(Items from a data source)

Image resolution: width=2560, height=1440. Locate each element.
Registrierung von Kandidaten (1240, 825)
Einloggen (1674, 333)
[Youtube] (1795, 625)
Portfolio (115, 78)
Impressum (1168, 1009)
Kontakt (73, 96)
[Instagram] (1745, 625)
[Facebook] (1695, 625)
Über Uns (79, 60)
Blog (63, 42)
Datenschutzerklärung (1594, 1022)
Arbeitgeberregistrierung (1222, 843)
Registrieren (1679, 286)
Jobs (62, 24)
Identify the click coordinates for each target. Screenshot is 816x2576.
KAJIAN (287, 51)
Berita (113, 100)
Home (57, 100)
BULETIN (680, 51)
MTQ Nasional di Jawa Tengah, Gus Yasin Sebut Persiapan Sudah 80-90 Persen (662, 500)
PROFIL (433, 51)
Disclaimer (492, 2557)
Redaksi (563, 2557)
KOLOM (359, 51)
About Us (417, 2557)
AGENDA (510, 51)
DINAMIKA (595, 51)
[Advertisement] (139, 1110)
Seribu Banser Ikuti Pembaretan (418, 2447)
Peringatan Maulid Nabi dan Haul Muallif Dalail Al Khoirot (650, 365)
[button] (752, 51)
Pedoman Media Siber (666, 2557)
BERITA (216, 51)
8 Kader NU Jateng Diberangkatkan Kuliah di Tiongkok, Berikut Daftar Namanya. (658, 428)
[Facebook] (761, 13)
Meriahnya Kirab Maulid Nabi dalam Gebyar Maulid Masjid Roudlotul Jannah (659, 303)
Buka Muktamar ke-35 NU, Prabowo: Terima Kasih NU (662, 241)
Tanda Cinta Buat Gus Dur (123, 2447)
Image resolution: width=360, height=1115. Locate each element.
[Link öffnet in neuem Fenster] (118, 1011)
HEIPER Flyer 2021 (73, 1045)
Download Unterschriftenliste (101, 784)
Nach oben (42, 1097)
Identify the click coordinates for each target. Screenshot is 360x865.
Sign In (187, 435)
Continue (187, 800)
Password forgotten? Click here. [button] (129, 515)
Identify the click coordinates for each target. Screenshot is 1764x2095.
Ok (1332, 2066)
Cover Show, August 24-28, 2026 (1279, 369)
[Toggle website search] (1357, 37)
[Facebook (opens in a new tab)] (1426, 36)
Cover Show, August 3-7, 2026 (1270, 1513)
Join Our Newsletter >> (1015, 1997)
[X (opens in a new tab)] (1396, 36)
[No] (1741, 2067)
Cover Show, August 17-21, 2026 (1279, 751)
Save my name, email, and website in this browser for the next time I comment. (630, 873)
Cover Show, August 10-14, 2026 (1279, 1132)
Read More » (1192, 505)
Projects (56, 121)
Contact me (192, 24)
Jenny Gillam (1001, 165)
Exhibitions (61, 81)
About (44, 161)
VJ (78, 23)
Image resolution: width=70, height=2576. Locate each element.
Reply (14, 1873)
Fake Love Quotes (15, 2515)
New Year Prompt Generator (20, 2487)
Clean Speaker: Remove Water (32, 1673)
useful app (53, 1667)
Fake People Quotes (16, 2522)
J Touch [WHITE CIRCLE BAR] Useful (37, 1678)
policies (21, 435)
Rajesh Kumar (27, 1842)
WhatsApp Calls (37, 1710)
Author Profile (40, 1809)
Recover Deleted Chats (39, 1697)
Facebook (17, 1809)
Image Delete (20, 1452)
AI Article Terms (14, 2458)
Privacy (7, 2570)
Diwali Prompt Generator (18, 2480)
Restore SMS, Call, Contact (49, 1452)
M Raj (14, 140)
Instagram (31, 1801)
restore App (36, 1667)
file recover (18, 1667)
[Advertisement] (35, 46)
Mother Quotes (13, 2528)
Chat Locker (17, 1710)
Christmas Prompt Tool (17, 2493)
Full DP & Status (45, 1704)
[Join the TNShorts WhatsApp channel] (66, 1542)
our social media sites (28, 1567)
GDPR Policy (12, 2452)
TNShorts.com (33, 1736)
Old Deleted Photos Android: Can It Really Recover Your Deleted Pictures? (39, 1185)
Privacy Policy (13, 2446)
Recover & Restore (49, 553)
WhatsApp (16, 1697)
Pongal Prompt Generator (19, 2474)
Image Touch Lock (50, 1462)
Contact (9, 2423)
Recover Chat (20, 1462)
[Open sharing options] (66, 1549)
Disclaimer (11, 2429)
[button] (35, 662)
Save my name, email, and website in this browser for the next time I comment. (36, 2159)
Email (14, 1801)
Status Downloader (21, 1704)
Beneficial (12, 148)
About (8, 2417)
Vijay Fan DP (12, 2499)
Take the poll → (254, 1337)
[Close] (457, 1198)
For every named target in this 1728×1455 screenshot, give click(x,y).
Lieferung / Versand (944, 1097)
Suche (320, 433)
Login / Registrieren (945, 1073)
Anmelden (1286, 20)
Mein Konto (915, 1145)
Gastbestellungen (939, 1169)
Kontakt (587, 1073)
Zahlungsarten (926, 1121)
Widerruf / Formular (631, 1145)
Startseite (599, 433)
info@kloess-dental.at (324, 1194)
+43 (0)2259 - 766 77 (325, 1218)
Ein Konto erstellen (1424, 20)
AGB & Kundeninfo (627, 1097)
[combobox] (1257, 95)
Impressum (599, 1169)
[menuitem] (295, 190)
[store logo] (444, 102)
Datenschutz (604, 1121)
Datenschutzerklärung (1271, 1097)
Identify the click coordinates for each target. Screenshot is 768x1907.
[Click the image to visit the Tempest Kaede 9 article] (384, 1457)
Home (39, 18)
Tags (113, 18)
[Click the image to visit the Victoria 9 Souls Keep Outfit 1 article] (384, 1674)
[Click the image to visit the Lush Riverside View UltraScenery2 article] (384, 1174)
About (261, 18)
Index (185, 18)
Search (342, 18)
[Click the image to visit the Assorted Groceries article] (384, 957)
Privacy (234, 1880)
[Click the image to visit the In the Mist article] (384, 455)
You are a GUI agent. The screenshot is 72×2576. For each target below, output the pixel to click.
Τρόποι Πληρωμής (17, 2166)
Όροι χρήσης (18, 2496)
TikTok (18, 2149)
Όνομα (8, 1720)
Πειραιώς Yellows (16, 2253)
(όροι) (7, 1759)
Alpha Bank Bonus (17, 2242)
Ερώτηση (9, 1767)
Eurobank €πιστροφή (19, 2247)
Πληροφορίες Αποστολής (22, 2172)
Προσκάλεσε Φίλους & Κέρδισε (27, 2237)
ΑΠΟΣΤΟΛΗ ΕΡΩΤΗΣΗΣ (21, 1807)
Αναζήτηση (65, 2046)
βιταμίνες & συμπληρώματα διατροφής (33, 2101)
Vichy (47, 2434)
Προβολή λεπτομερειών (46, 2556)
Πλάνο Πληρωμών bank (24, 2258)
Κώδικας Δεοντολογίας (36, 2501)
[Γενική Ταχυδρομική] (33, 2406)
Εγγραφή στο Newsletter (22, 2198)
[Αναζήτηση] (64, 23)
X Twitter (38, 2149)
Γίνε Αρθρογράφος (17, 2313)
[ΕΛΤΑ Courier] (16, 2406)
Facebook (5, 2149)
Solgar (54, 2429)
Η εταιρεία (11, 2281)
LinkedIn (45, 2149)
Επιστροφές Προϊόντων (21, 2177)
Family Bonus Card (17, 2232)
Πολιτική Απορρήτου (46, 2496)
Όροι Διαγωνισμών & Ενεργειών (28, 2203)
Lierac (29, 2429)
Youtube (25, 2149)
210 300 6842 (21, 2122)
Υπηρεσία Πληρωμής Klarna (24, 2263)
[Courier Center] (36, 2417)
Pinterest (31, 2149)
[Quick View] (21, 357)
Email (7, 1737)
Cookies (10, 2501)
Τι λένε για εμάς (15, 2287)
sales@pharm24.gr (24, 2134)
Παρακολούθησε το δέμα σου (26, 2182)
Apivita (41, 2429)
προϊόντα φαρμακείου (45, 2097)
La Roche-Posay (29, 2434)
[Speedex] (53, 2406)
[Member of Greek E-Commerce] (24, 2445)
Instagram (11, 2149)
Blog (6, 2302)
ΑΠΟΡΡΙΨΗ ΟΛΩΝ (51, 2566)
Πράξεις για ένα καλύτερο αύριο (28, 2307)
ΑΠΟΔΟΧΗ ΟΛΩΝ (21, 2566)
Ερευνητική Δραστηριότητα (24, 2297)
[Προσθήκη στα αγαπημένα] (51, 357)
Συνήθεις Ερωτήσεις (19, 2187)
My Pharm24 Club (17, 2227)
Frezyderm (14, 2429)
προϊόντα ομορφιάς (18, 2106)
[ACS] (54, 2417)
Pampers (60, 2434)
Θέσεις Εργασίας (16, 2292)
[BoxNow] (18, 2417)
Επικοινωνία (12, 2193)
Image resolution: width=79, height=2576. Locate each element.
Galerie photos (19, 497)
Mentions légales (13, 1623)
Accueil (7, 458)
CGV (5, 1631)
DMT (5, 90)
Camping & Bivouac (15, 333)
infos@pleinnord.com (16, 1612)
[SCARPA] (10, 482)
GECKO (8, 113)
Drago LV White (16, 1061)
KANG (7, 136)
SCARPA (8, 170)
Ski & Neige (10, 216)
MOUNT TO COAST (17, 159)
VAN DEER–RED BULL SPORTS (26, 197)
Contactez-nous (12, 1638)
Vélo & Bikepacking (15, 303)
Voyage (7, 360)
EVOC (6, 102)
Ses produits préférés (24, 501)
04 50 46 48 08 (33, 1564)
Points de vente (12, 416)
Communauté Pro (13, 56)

▶ **WHAT YOU NEED TO DO**
Using the records above, set down exactly the lines from the one with "our social media sites (28, 1567)" through the one with "Πειραιώς Yellows (16, 2253)", inclusive, and nothing more.

▶ **YOUR SOLUTION**
our social media sites (28, 1567)
GDPR Policy (12, 2452)
TNShorts.com (33, 1736)
Old Deleted Photos Android: Can It Really Recover Your Deleted Pictures? (39, 1185)
Privacy Policy (13, 2446)
Recover & Restore (49, 553)
WhatsApp (16, 1697)
Pongal Prompt Generator (19, 2474)
Image Touch Lock (50, 1462)
Contact (9, 2423)
Recover Chat (20, 1462)
[Open sharing options] (66, 1549)
Disclaimer (11, 2429)
[button] (35, 662)
Save my name, email, and website in this browser for the next time I comment. (36, 2159)
Email (14, 1801)
Status Downloader (21, 1704)
Beneficial (12, 148)
About (8, 2417)
Vijay Fan DP (12, 2499)
Take the poll → (254, 1337)
[Close] (457, 1198)
For every named target in this 1728×1455 screenshot, give click(x,y).
Lieferung / Versand (944, 1097)
Suche (320, 433)
Login / Registrieren (945, 1073)
Anmelden (1286, 20)
Mein Konto (915, 1145)
Gastbestellungen (939, 1169)
Kontakt (587, 1073)
Zahlungsarten (926, 1121)
Widerruf / Formular (631, 1145)
Startseite (599, 433)
info@kloess-dental.at (324, 1194)
+43 (0)2259 - 766 77 (325, 1218)
Ein Konto erstellen (1424, 20)
AGB & Kundeninfo (627, 1097)
[combobox] (1257, 95)
Impressum (599, 1169)
[menuitem] (295, 190)
[store logo] (444, 102)
Datenschutz (604, 1121)
Datenschutzerklärung (1271, 1097)
Identify the click coordinates for each target. Screenshot is 768x1907.
[Click the image to visit the Tempest Kaede 9 article] (384, 1457)
Home (39, 18)
Tags (113, 18)
[Click the image to visit the Victoria 9 Souls Keep Outfit 1 article] (384, 1674)
[Click the image to visit the Lush Riverside View UltraScenery2 article] (384, 1174)
About (261, 18)
Index (185, 18)
Search (342, 18)
[Click the image to visit the Assorted Groceries article] (384, 957)
Privacy (234, 1880)
[Click the image to visit the In the Mist article] (384, 455)
You are a GUI agent. The screenshot is 72×2576. For each target below, output the pixel to click.
Τρόποι Πληρωμής (17, 2166)
Όροι χρήσης (18, 2496)
TikTok (18, 2149)
Όνομα (8, 1720)
Πειραιώς Yellows (16, 2253)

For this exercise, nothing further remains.